> EXERCISE DETAILS:
Please copy every line of the data in which the string "agent" appears.

> RECORDS TO USE:
Segment Open

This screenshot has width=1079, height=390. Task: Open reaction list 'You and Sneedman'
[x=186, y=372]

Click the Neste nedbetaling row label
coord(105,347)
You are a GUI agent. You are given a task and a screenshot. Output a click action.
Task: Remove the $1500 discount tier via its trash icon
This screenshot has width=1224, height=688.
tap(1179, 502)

Segment Closed
Segment Open

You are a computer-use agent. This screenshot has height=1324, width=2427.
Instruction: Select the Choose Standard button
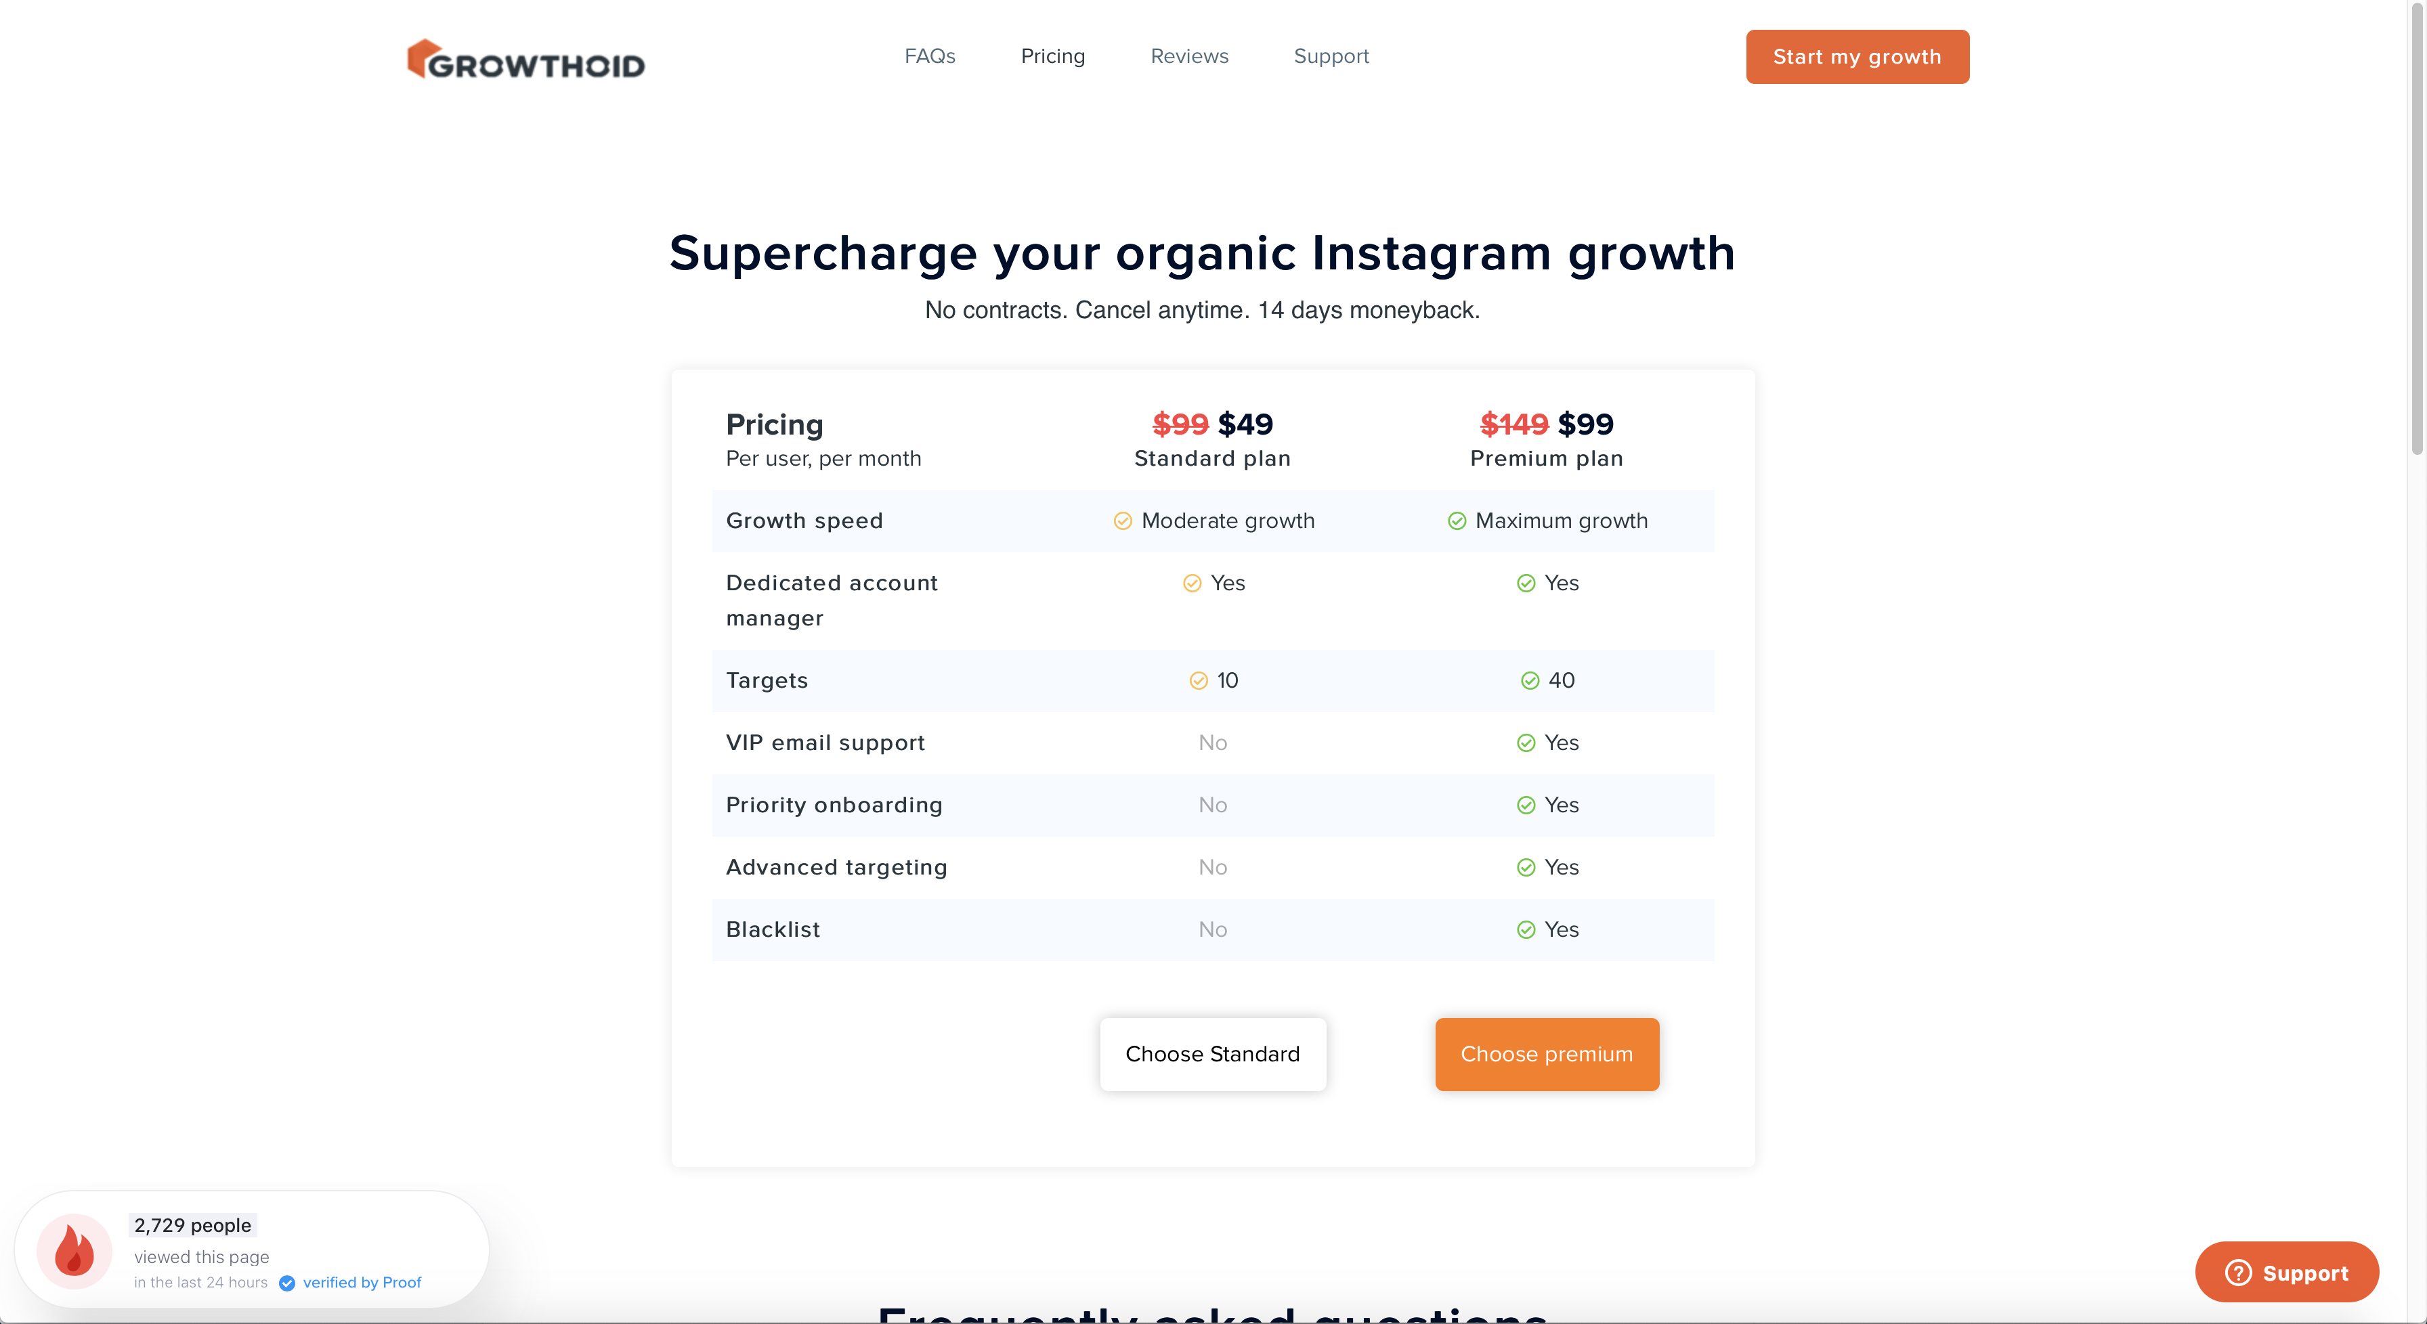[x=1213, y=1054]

Segment Closed
Segment Open

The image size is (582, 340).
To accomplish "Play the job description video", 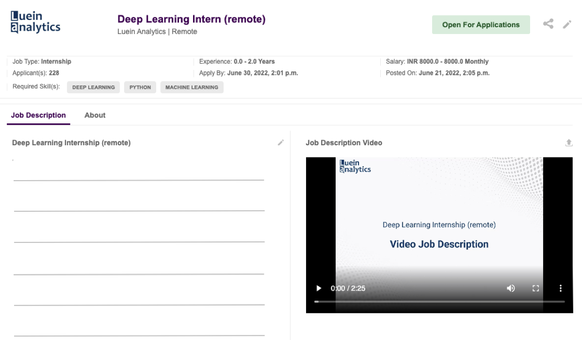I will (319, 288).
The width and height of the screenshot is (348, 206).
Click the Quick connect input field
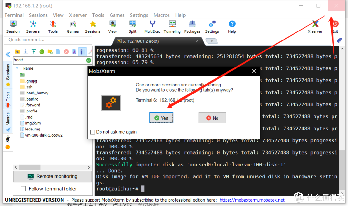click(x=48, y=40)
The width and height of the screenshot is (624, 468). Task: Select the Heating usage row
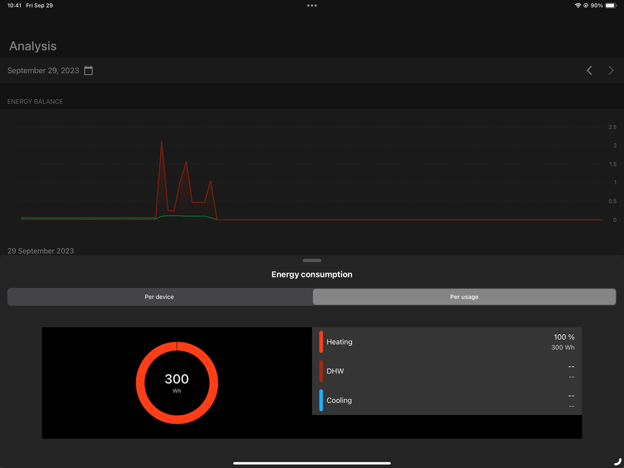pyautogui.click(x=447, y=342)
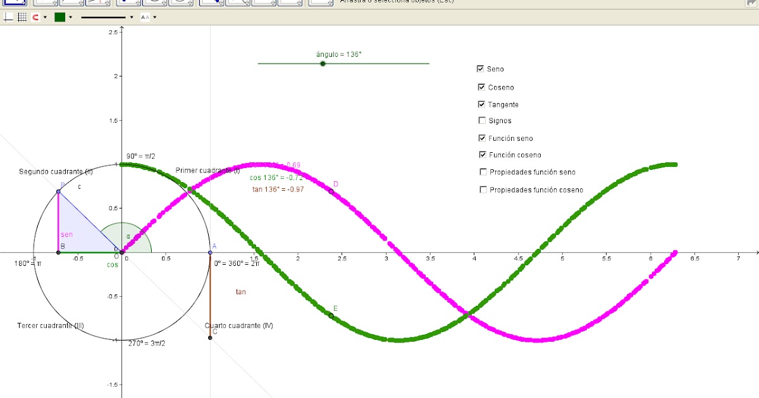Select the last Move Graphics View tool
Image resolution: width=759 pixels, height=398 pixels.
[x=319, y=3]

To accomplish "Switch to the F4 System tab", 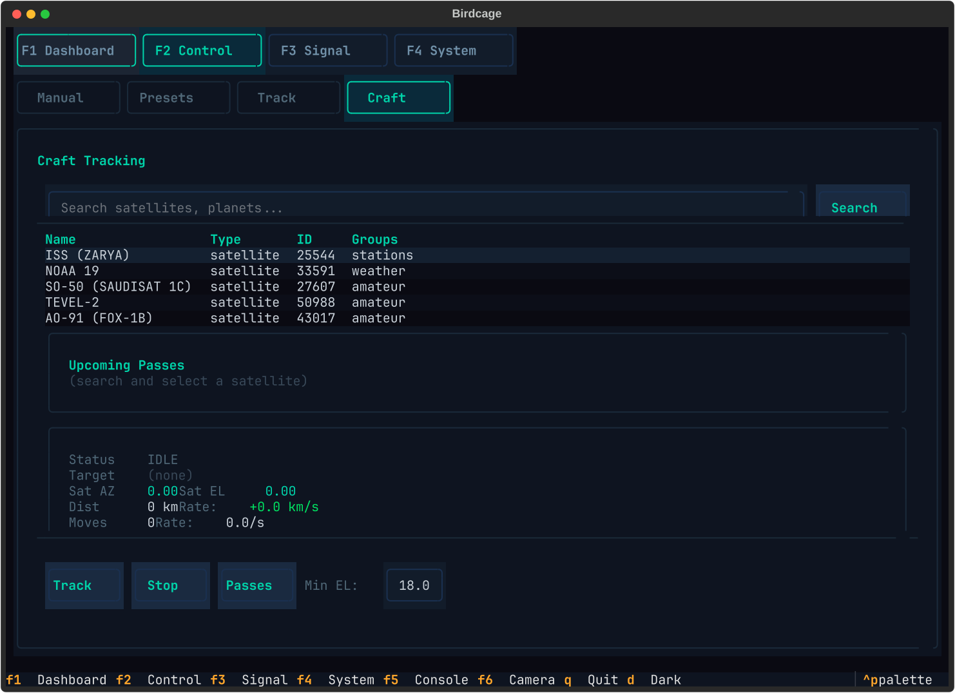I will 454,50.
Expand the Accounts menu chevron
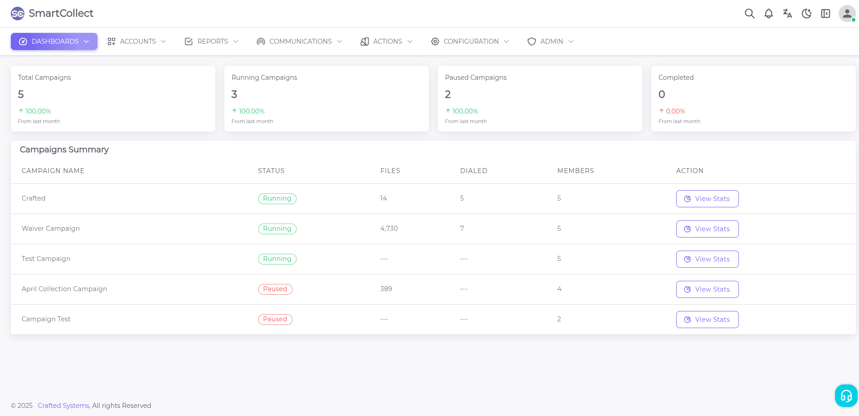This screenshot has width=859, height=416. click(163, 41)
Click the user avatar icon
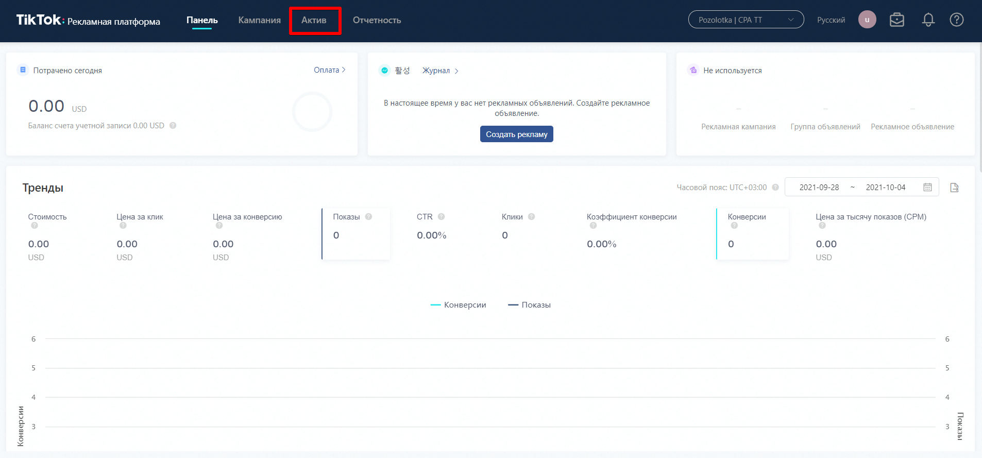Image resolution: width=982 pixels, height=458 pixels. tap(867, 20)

Segment Closed

> ANSWER BOX:
You are a GUI agent. You are given a task and a screenshot. Output a click action.
You are a computer-use agent. This screenshot has height=1324, width=2427.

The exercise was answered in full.